_Deine Aufgabe_.
Beantworte anhand der Rede zum Betreuungswesen diese Fragen:
(a) Wie heißt das hessische Modell, das es laut Redner bundesweit sonst nicht gibt?
(b) Zwischen welchen beiden Ministerien besteht dabei die Zusammenarbeit?
(c) Bis wann soll der Entwurf eines neuen Betreuungsrechts vorliegen?

_Seitenauszug_.
== == ==
Protocol of the Session on September 6, 2012

Das Wort hat Herr Sozialminister Grüttner.

Herr Präsident, meine sehr verehrten Damen und Herren! Ich will an dieser Stelle zwei Punkte aufgreifen, weil ich durchaus nachvollziehen kann, dass die Fragestellung des Verhältnisses zwischen hauptamtlichen Betreuern auf der einen Seite und ehrenamtlichen Betreuern und Betreuungsvereinen auf der anderen Seite schon eine wesentliche Betrachtung beinhaltet. Ich finde, wo wir uns nicht verstecken müssen – das war auch in den Beratungen auf Bundesebene relativ klar –: Wir haben in Hessen mit dem Modell Betreuung im Tandem eine Funktion, die es bundesweit sonst nicht gibt, in dem ehrenamtliche Betreuungsvereine und Betreuer und hauptamtliche Betreuer in einer Zusammenarbeit zwischen Justizministerium auf der einen Seite und Sozialministerium auf der anderen Seite wirken.

Das hat massiv Eingang auch in die Beratungen der Arbeitsgruppe auf Bundesebene bis hin zur Fragestellung des hessischen Curriculums zur Weiterqualifikation im Bereich des Betreuungswesens gefunden. Wir wissen, dass genau diese Punkte Anlass dafür gewesen sind, dass sich auf der Bundesebene die Meinung durchgesetzt hat, dass das Betreuungsrecht weiterentwickelt werden soll, und für uns die Ansage gilt, dass im Laufe des ersten Halbjahres des nächsten Jahres der Entwurf eines neuen Betreuungsrechts vorliegt, in den vieles von den hessischen Erfahrungen einfließt.
== == ==
_Gespeicherte Daten_.
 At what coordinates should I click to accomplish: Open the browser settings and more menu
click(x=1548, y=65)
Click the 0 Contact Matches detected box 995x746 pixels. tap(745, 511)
== == ==
_Endergebnis_.
(a) Betreuung im Tandem
(b) Zwischen dem Justizministerium und dem Sozialministerium
(c) Im Laufe des ersten Halbjahres des nächsten Jahres